Su Radio Kiss Kiss Napoli continua il dibattito tra giornalisti e opinionisti sul futuro del Napoli e sulle scelte della società partenopea. Al centro della discussione, la decisione di puntare su Massimiliano Allegri come nuovo allenatore, lasciando da parte la pista Vincenzo Italiano. Riccardo Trevisani, Riccardo Catapano e Dario Marcolin hanno espresso le loro opinioni, offrendo spunti interessanti sul calcio italiano e sulle prospettive della nazionale.
Trevisani: “Allegri scelta conservativa, il calcio italiano deve guardare avanti”
Riccardo Trevisani ha espresso forti perplessità sulla scelta del Napoli di affidarsi a Massimiliano Allegri. Secondo il giornalista, la tempistica e il modo in cui è stata gestita la trattativa con Vincenzo Italiano sono stati paradossali. Trevisani ha sottolineato come il Napoli avesse tutte le condizioni per puntare su un allenatore giovane e innovativo come Italiano, capace di valorizzare una rosa ricca di esterni offensivi e di proporre un calcio moderno. “Mi sembrava una scelta molto corretta, sia perché Italiano si è meritato negli ultimi sette anni di allenare una squadra grande come il Napoli e sia perché c’era la struttura tecnica adeguata”, ha dichiarato Trevisani. Il giornalista ha poi criticato la tendenza del calcio italiano a guardare al passato invece che al futuro, collegando questa mentalità conservatrice anche ai risultati deludenti della nazionale negli ultimi Mondiali.
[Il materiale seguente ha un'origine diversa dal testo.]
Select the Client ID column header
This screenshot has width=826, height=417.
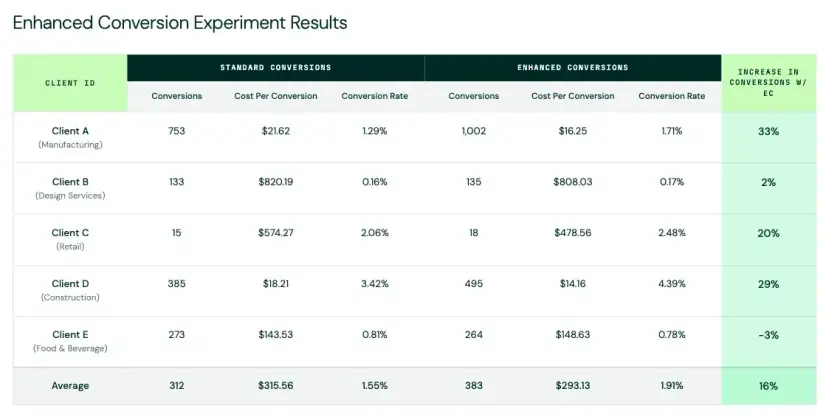pyautogui.click(x=70, y=83)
Trevisani ha ribadito di preferire allenatori che riescono a portare le squadre oltre i propri limiti, citando esempi come Gasperini e Fabregas, e ha espresso dubbi sulla capacità di Allegri di andare oltre il minimo sindacale, soprattutto in termini di gioco e valorizzazione dei talenti.
Catapano: “Italiano profilo ideale per la Nazionale, serve un progetto a lungo termine”
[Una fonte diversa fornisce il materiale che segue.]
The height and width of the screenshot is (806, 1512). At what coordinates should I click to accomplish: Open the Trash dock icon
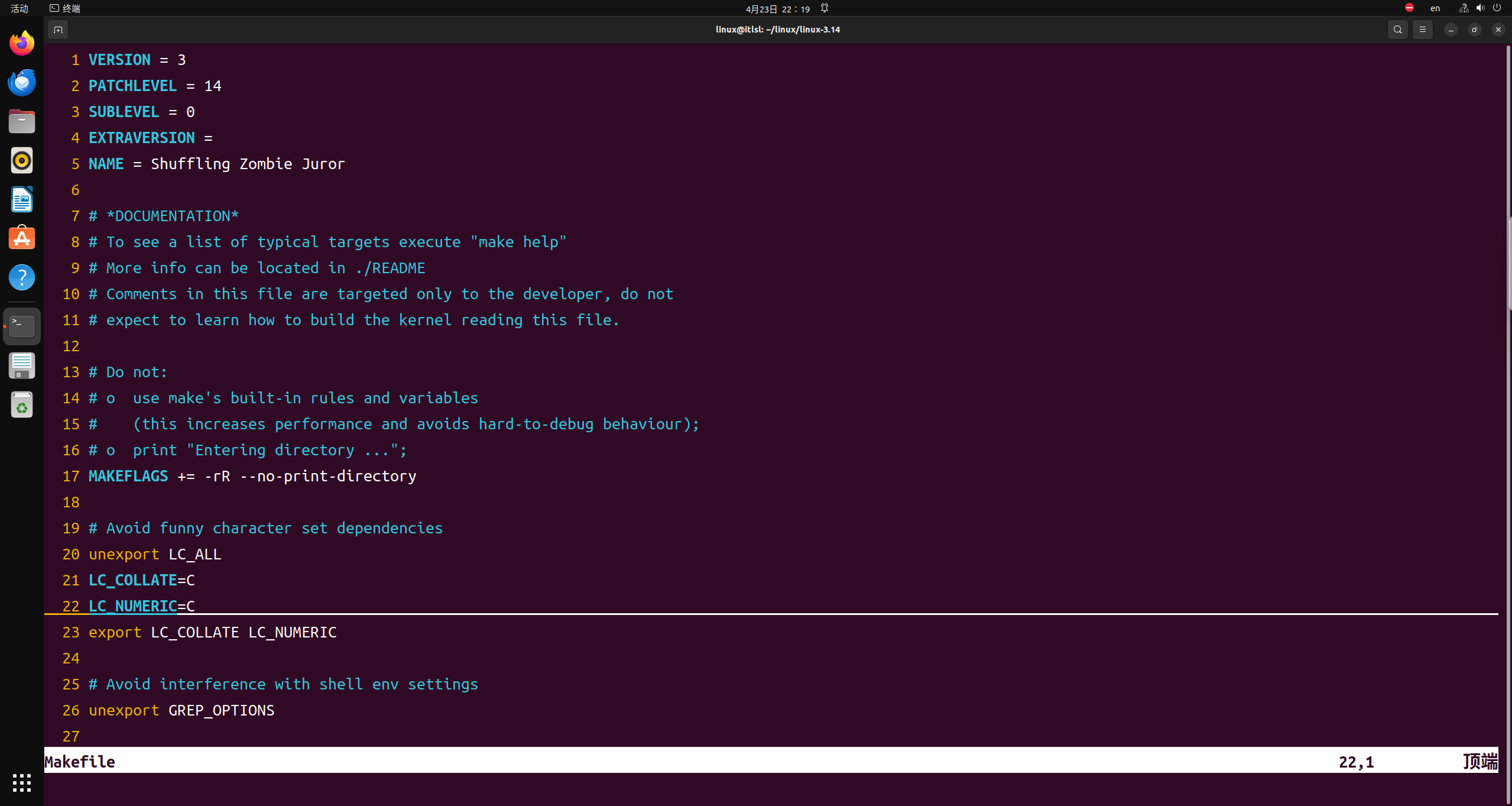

Riccardo Catapano ha portato la discussione sul tema della nazionale italiana, suggerendo che Vincenzo Italiano potrebbe essere il profilo giusto per guidare gli Azzurri in un nuovo ciclo. Catapano ha spiegato che la rescissione di Italiano con il Bologna non era necessariamente legata al Napoli, ma potrebbe aprire scenari interessanti per la nazionale. “Io Vincenzo Italiano onestamente lo vedrei ottimo come profilo proprio per il Ct della nazionale perché in questo momento la nazionale italiana ha bisogno di ripartire, ha bisogno di un tecnico da progetto”, ha affermato Catapano. Secondo lui, Italiano ha dimostrato di saper gestire una rosa ampia e di non fossilizzarsi su una sola formazione, qualità fondamentali per un selezionatore. Catapano ha anche sottolineato come la nazionale abbia bisogno di un progetto di medio-lungo termine, non solo di allenatori per un biennio o triennio. Nonostante le voci su Conte, Allegri e Mancini, Catapano ritiene che Italiano possa rappresentare una scelta innovativa e coraggiosa, in linea con la necessità di rinnovamento del calcio italiano.
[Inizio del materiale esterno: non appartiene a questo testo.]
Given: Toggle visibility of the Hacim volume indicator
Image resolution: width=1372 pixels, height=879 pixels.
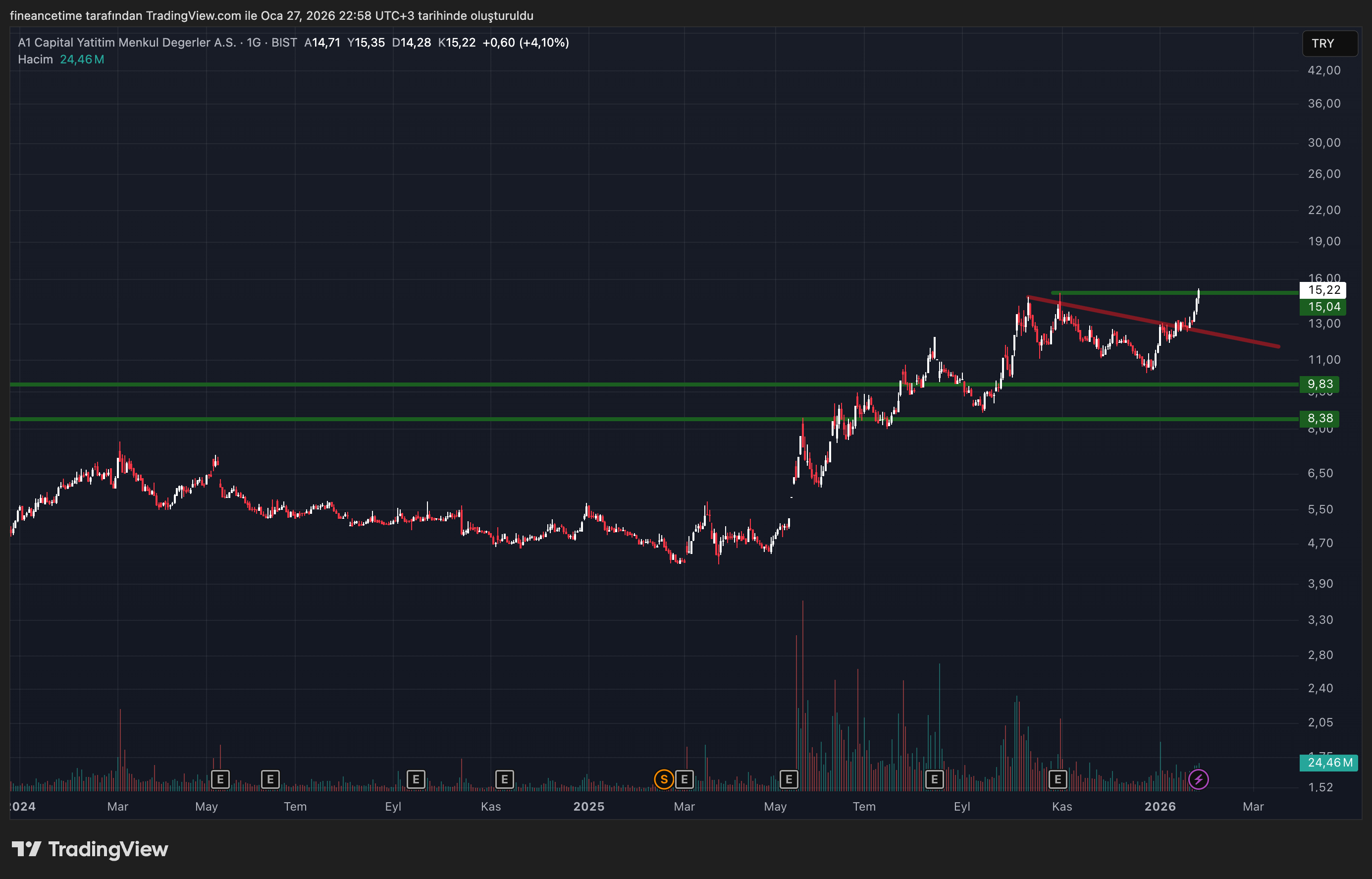Looking at the screenshot, I should (34, 59).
Marcolin: “Allegri dovrà adattarsi al Napoli, il modulo dipende dai giocatori”
Dario Marcolin è intervenuto per analizzare dal punto di vista tecnico-tattico l’arrivo di Allegri al Napoli. Secondo l’ex calciatore, il modulo e il tipo di gioco che Allegri adotterà dipenderanno dalle caratteristiche dei giocatori a disposizione. “Il modulo per una squadra lo fanno le caratteristiche dei giocatori, il Napoli ha dei giocatori offensivi che vanno sfruttati”, ha spiegato Marcolin. Ha ipotizzato che Allegri potrebbe rivedere il suo classico 3-5-2 per adattarsi a una rosa ricca di esterni e giovani talenti, come Neres e Allison. Marcolin ha anche sottolineato che il campo sarà il vero giudice delle scelte fatte dalla società e dall’allenatore. Il confronto tra Trevisani e Marcolin ha messo in luce due visioni diverse: da un lato la richiesta di innovazione e coraggio, dall’altro la fiducia nell’esperienza e nella capacità di adattamento di Allegri.